田畑哲之所長が令和3年(第15回)「みどりの学術賞」を受賞しました

2021/3/12

研究開発

 
 
このたび、かずさDNA研究所所長 田畑 哲之(たばた さとし)が、「光合成生物ラン藻のゲノム解読に始まる植物ゲノム科学の推進と持続的農業生産系への展開」に関する功績により、令和3年(第15回)「みどりの学術賞」を受賞することが決定しました。

「みどりの学術賞」とは、「みどりの日」についての国民の関心と理解を一層促進し、「みどり」についての国民の造詣を深めるため、国内において植物、森林、緑地、造園、自然保護等に係る研究、技術の開発、その他の「みどり」に関する学術上の顕著な功績のあった個人に対し、内閣総理大臣が授与する賞です。

功績の概要:
・光合成生物として初めてとなるラン藻の全ゲノム解読を発表し葉緑体を持つ植物の光合成機能の理解に大きく貢献した。
・国際的な取組によるシロイヌナズナの核ゲノム解読に大きな役割を果たし、ラン藻の遺伝子の植物の核への移行を発見するなど植物ゲノムの進化に多大な知見を与えるとともに、作物の多様な遺伝子機能を理解する基盤を築いた。
・マメ科植物における根粒菌との共生メカニズム解明に貢献し、窒素肥料の使用量が少なく環境に与える負荷が低い作物開発への展望を開くとともに、植物ゲノム情報のデータベースを整備した。

田畑所長のコメント:
かずさDNA研究所でこれまで行ってきた植物ゲノムに対する独自の取組を、このような形でご評価いただけたことを大変嬉しく思います。

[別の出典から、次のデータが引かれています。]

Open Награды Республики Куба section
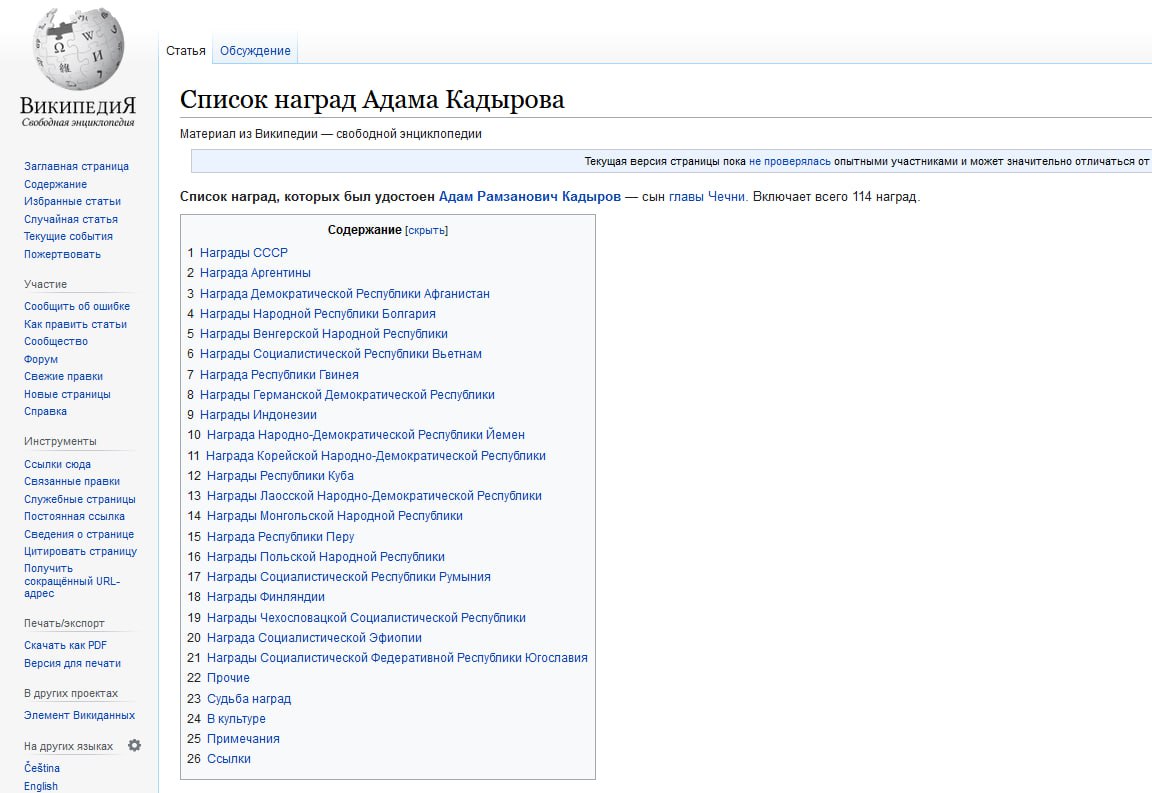 pyautogui.click(x=280, y=476)
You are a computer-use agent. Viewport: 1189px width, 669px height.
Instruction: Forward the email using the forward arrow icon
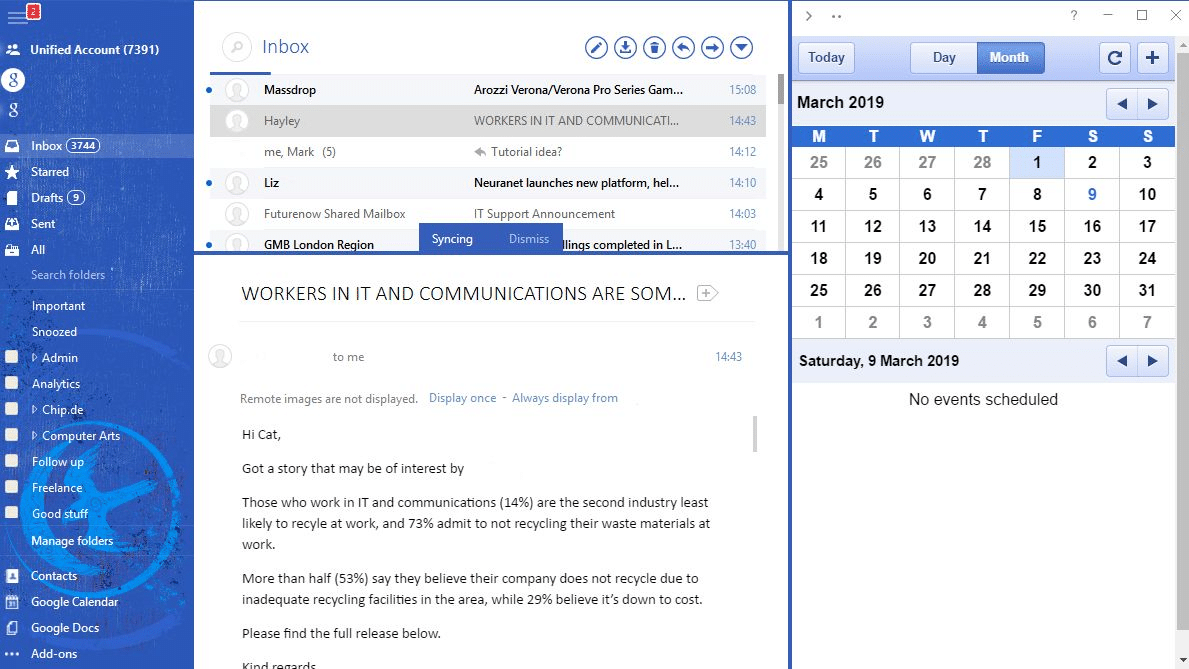coord(712,47)
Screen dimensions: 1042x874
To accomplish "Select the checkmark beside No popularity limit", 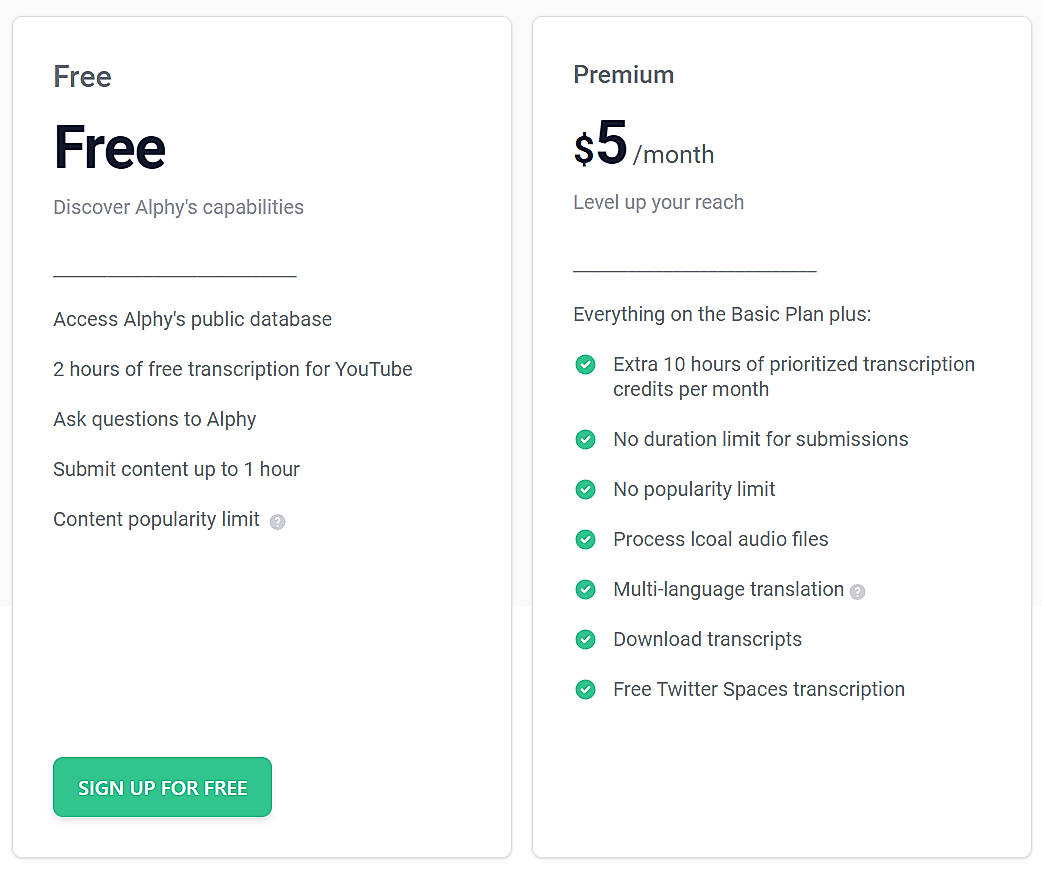I will point(585,489).
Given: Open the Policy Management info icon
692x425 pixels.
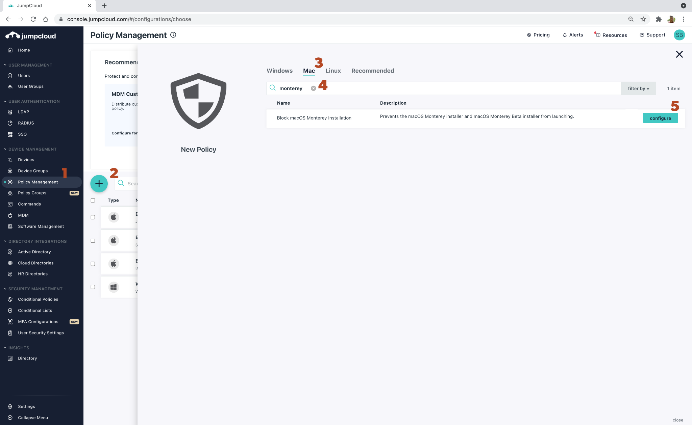Looking at the screenshot, I should (x=173, y=35).
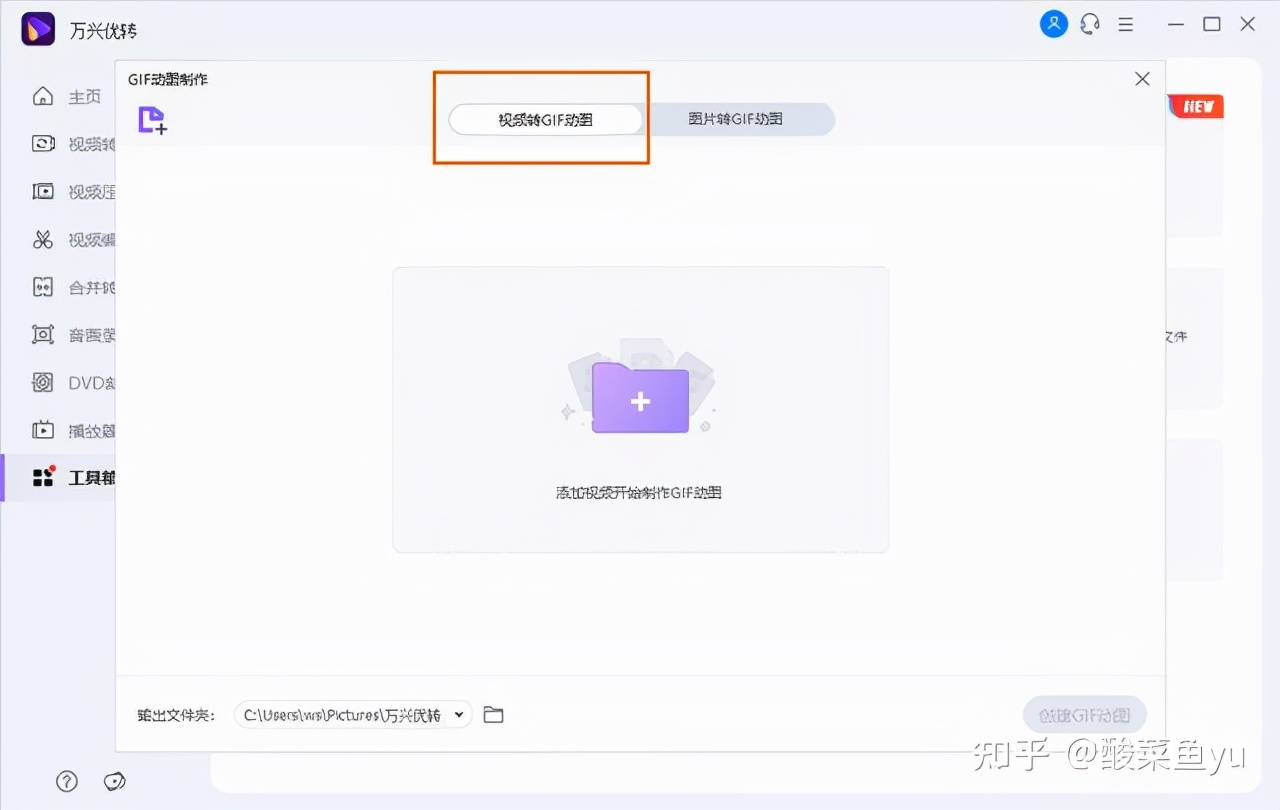Open the customer support headset icon
The image size is (1280, 810).
(x=1089, y=23)
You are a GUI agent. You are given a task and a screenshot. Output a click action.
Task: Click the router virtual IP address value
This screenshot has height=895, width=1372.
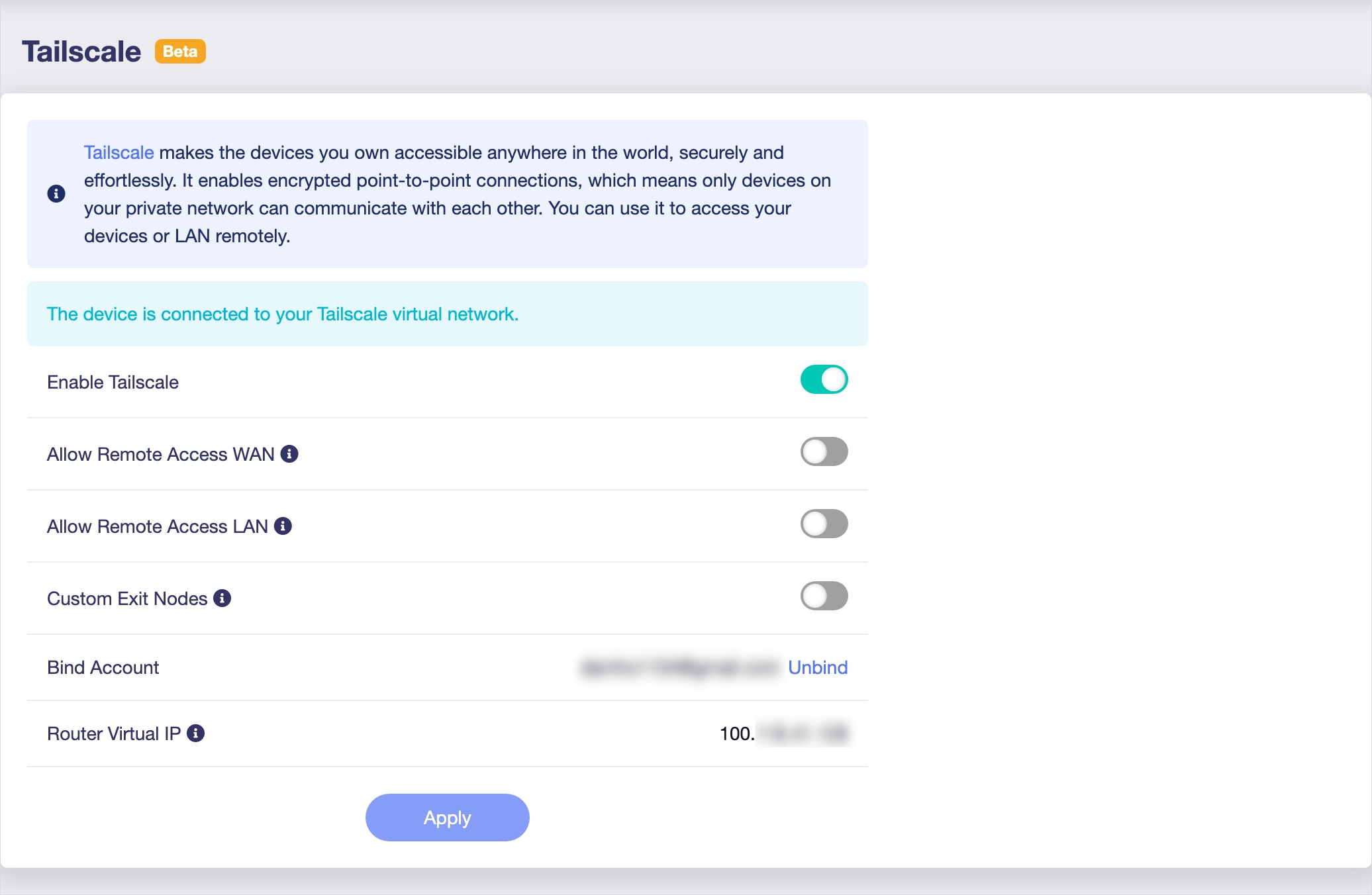(784, 733)
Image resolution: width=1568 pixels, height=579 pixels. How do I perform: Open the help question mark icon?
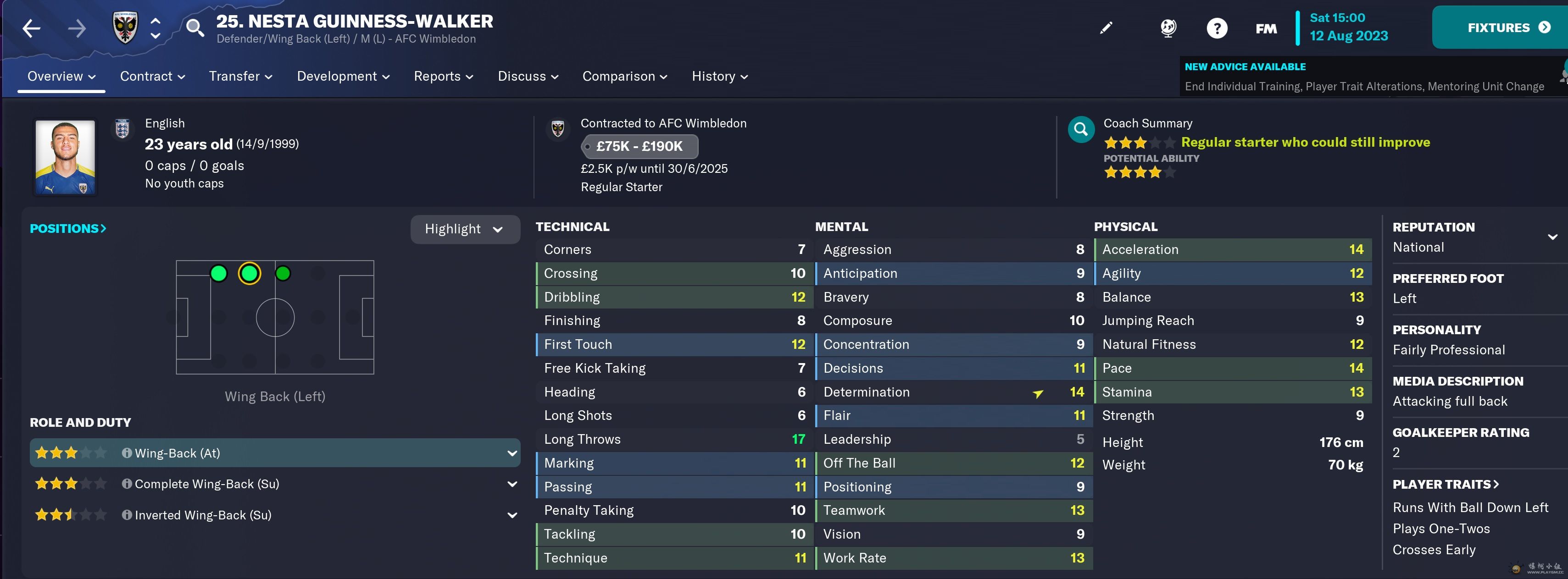1217,28
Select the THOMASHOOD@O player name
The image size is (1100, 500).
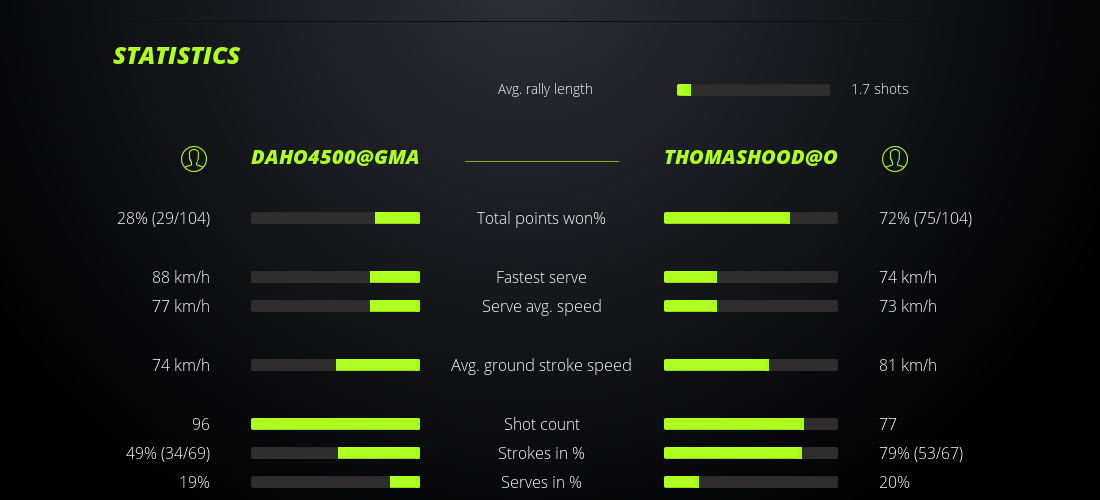coord(751,158)
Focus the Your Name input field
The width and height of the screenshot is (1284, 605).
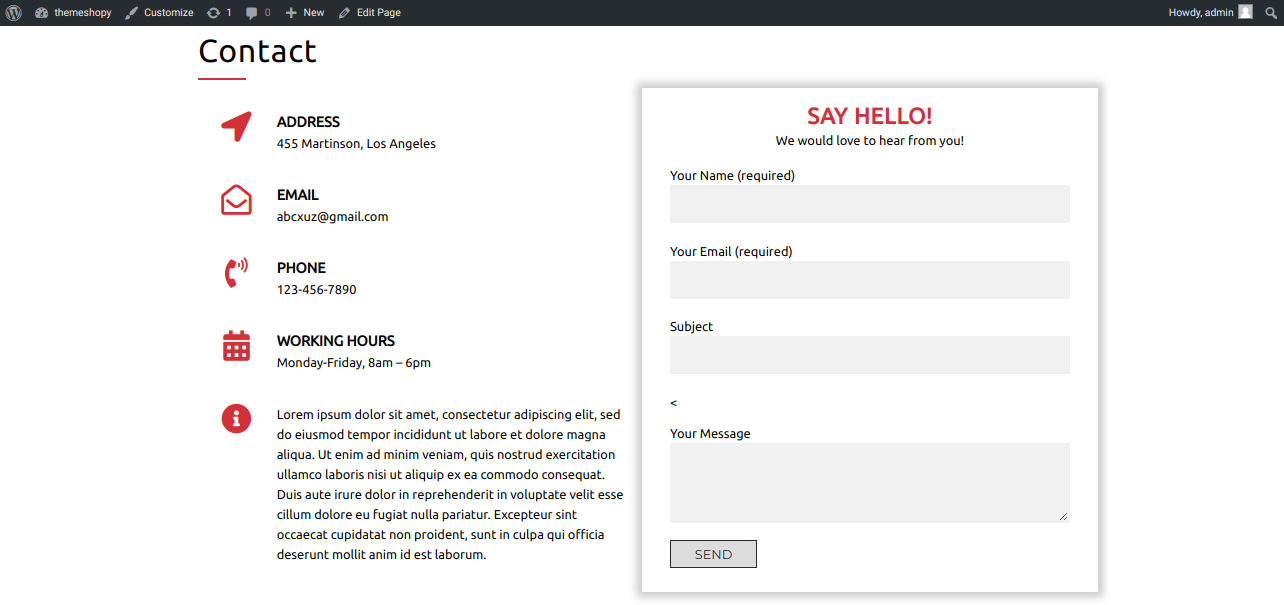coord(869,204)
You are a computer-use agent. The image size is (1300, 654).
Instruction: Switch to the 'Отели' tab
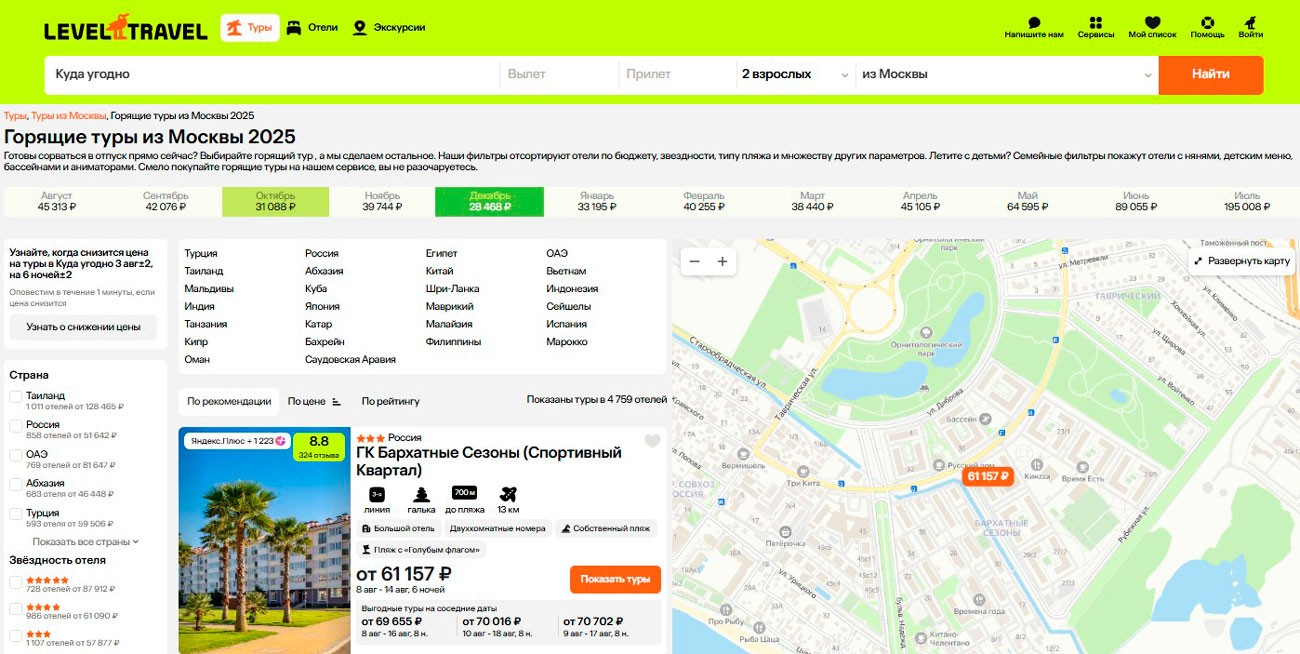312,28
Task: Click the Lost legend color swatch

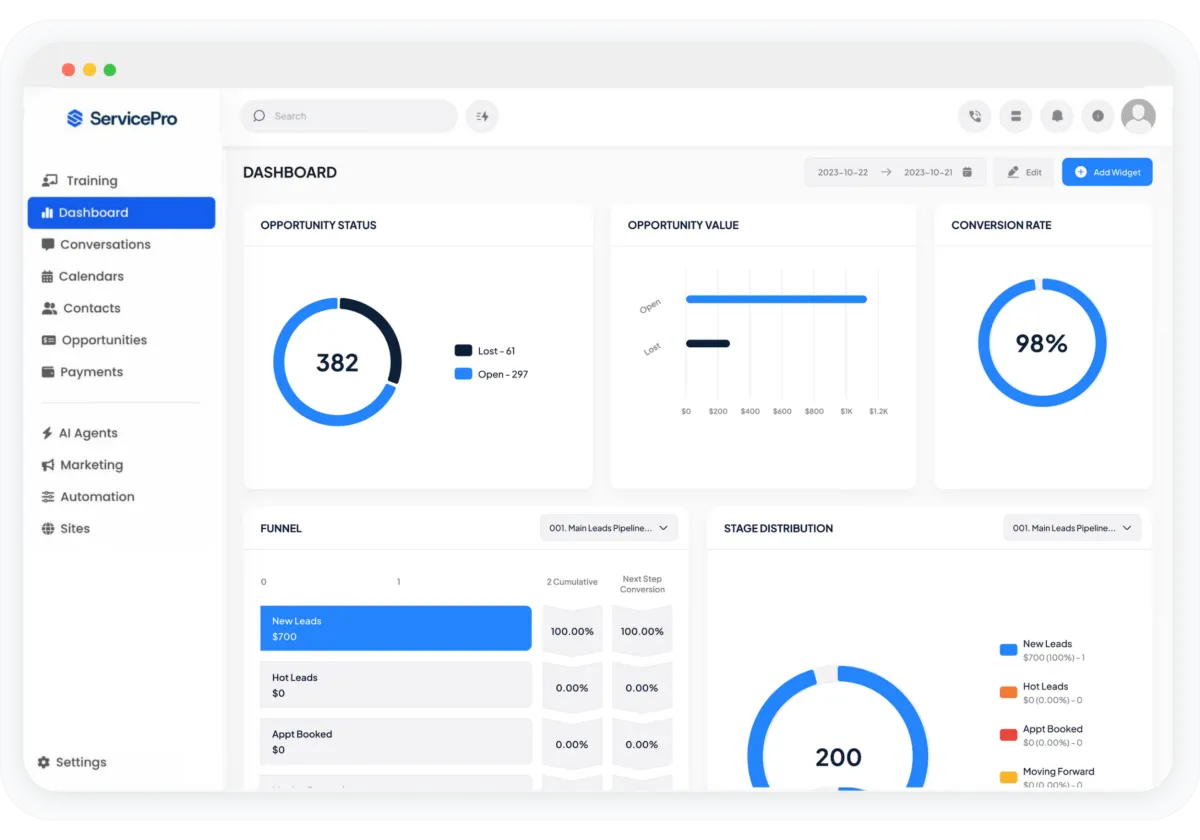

開所以来、研究開発をご支援いただきました千葉県民の皆様に心から感謝いたします。
今後は、これまで築いてきたゲノムデータの基盤を利用した最先端の作物育種技術の開発や社会への活用を進めてまいります。

授賞式は、4月に東京都内で開催される「みどりの式典」において行われます。また、受賞者による受賞記念イベントを後日開催するとのことです。